**Task directions**
Search the entries below. Return every line that has "card" in it.

Stored items:
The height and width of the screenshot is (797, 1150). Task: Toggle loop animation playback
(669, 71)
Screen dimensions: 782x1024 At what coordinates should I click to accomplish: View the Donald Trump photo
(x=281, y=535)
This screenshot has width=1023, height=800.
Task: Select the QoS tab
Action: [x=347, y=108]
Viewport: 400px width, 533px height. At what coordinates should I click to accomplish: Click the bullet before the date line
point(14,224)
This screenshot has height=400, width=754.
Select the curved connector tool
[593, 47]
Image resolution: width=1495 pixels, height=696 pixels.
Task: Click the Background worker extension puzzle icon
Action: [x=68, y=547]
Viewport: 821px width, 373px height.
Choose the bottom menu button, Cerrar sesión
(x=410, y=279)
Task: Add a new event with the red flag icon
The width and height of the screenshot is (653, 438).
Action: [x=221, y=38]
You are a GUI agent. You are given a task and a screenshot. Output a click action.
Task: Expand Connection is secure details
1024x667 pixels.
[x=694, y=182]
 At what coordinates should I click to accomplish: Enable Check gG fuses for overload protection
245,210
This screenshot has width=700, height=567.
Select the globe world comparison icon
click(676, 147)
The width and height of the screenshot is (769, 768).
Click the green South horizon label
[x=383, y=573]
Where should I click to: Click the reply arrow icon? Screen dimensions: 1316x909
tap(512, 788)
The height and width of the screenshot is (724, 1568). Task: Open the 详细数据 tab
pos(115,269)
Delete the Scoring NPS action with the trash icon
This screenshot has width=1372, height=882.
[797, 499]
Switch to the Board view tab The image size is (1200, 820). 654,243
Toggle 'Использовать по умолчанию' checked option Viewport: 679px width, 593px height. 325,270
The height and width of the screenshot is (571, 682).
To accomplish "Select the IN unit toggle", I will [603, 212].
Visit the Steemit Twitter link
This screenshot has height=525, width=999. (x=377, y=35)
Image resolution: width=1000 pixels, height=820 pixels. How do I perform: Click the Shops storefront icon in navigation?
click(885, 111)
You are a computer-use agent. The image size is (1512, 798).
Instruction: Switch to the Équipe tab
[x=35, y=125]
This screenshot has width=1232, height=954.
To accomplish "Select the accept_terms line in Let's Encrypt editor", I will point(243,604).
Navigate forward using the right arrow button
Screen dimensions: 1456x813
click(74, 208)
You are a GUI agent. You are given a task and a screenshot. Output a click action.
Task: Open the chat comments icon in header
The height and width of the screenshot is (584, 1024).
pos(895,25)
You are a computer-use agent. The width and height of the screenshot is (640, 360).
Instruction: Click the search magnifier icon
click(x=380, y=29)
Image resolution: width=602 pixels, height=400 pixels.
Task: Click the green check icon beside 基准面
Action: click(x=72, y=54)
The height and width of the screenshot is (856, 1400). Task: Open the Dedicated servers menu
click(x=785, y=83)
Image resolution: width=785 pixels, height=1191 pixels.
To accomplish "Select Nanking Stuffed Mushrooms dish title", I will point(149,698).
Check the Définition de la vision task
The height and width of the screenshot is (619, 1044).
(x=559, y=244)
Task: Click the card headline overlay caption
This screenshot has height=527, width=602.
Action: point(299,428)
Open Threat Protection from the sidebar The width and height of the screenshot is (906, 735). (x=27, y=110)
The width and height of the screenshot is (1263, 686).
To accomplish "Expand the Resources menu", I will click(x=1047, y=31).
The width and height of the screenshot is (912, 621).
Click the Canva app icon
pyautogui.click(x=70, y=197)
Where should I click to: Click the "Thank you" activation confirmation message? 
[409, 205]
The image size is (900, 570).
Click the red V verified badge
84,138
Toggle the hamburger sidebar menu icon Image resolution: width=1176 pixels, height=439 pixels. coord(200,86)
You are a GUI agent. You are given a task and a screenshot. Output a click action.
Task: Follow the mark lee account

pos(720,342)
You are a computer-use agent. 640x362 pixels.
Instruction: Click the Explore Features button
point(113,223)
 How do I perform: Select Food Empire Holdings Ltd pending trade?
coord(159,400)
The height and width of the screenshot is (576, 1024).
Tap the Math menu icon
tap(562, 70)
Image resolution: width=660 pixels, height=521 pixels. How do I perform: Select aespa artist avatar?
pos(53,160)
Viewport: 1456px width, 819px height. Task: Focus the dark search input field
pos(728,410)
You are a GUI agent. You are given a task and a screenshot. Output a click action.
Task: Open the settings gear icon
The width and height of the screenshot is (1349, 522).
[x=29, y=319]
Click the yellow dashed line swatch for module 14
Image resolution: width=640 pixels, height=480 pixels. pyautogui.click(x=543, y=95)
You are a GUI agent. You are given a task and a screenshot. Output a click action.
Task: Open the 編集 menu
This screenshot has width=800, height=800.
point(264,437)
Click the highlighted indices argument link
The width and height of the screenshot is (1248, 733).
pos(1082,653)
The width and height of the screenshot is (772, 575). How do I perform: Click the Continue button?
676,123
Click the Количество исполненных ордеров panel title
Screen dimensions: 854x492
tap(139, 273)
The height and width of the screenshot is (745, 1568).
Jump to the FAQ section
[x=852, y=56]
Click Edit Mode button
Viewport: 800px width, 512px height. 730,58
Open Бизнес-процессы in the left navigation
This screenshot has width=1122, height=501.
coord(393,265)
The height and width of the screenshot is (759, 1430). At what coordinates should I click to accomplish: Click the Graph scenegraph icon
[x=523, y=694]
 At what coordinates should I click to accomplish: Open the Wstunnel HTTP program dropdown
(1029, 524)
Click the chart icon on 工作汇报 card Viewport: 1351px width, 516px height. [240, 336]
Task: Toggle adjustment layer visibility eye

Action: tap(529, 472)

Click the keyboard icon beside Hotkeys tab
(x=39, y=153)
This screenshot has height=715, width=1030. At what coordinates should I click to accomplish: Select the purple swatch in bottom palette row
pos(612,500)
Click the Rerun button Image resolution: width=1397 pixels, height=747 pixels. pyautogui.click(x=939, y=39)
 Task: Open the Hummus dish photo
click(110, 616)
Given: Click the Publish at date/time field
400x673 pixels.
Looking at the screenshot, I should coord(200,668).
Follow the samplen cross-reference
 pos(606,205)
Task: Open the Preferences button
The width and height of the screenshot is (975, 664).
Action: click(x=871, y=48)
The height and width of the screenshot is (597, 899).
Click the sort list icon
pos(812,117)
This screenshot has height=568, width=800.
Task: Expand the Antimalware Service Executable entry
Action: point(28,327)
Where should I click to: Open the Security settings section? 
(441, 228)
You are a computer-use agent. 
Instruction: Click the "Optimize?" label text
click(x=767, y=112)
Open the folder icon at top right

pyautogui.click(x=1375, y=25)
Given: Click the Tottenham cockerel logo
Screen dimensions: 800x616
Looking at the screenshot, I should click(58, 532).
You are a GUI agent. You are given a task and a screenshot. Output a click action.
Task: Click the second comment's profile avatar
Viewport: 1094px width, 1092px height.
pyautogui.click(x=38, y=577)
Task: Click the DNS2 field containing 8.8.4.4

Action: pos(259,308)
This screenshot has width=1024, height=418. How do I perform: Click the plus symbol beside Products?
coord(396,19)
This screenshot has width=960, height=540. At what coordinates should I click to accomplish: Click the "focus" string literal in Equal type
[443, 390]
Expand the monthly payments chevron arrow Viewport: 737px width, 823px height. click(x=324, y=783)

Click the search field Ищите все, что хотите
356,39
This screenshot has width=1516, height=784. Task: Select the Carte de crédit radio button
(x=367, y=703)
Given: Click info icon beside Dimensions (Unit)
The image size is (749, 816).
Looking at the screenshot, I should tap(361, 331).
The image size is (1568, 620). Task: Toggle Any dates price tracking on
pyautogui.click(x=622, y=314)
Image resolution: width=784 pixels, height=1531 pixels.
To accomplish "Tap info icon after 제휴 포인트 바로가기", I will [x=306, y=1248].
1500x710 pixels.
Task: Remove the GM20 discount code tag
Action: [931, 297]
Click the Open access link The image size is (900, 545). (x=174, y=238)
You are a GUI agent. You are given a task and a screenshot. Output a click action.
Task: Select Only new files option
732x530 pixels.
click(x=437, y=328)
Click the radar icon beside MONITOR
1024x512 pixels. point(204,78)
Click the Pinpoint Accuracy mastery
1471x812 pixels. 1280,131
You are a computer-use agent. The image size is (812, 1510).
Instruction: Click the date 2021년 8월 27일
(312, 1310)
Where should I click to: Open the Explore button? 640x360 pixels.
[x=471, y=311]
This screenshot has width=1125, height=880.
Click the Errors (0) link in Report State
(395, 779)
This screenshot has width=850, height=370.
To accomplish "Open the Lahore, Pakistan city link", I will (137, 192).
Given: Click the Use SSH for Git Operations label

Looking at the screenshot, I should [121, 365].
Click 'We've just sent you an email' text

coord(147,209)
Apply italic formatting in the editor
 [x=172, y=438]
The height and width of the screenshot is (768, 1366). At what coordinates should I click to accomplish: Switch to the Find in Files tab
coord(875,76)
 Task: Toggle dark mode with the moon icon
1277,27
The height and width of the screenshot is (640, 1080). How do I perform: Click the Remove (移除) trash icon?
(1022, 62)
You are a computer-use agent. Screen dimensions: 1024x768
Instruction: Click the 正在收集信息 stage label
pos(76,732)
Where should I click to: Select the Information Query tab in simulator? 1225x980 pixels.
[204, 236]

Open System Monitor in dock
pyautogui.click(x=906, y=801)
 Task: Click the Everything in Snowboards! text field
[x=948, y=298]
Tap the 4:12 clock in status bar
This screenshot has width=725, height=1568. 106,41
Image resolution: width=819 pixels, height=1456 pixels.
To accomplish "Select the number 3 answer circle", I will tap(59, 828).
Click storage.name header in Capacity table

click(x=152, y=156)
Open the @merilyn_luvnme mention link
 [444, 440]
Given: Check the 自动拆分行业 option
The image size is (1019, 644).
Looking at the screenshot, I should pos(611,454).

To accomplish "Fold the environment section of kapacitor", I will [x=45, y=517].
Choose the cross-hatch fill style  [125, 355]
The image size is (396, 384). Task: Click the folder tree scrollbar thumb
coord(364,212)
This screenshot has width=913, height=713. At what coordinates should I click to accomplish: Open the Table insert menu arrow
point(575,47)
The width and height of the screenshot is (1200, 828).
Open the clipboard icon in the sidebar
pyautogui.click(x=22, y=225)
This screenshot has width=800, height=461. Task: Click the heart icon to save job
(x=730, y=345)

**Answer below**
Task: Click the card headline overlay caption
Click the chart icon on 工作汇报 card Viewport: 1351px width, 516px height. [240, 336]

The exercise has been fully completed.